Maureen Callahan Talks History of Women’s Magazines on Connecticut Public Radio, January 11, 2019
News
Published January 17, 2019
Sophia Smith Collection Archivist Maureen Callahan recently spoke on Connecticut Public Radio’s Where We Live program about the history of women’s magazines and publications.
“We talked earlier [about]...how that magazine, Cosmo, had printed an article about the pill, so you saw magazines like these taking on taboo subjects as culture was changing,” noted program host Lucy Nalpathanchil.
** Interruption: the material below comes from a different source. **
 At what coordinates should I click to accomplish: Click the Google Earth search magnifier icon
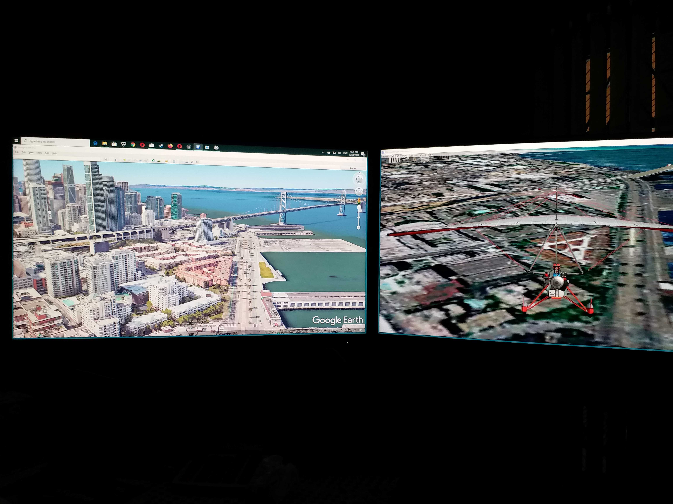106,159
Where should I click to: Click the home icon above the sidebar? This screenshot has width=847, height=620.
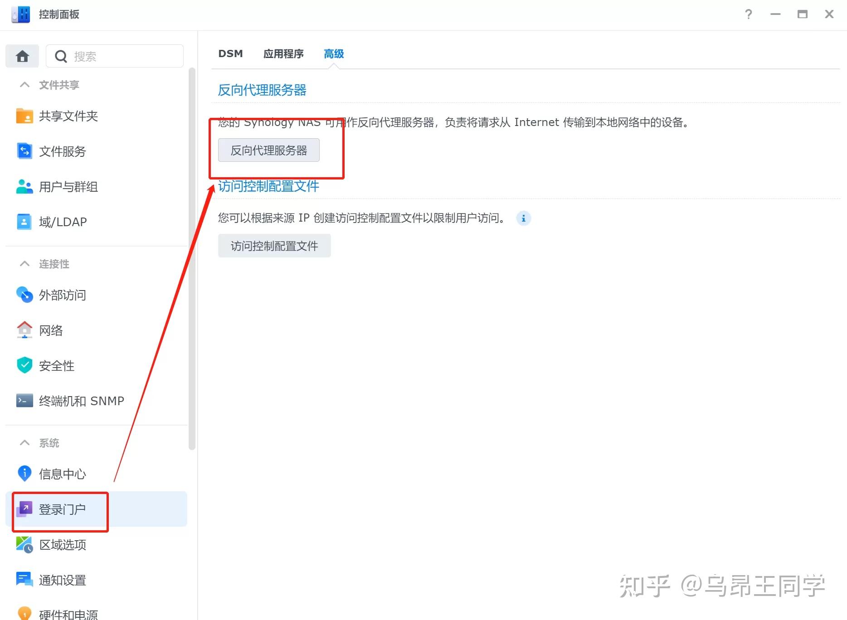point(22,56)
“I think that’s absolutely right, yeah,” responded Callahan. “...I was preparing for a class of Smith College students who are learning to be journalists, and so I brought out issues of Cosmopolitan from the early 1970s, and I opened it up and I see there’s a story by Nadine Gordimer, who is of course a very important literary figure, and there are articles about travel, about being in the world. It’s about the pill, it’s about this idea that you can sort of talk about and want a sex life, you can talk about divorce. I think that it’s absolutely the case that these magazines during this time reflected the ways that society was changing for women, and also sort of promoted the possibilities for some of those changes.”
You can listen to the full radio piece here; Callahan’s part begins at 17:33.
Callahan stewards the Sophia Smith Collection at Smith College; the collection is an internationally recognized repository of manuscripts, archives, photographs, periodicals and other primary sources in women’s history.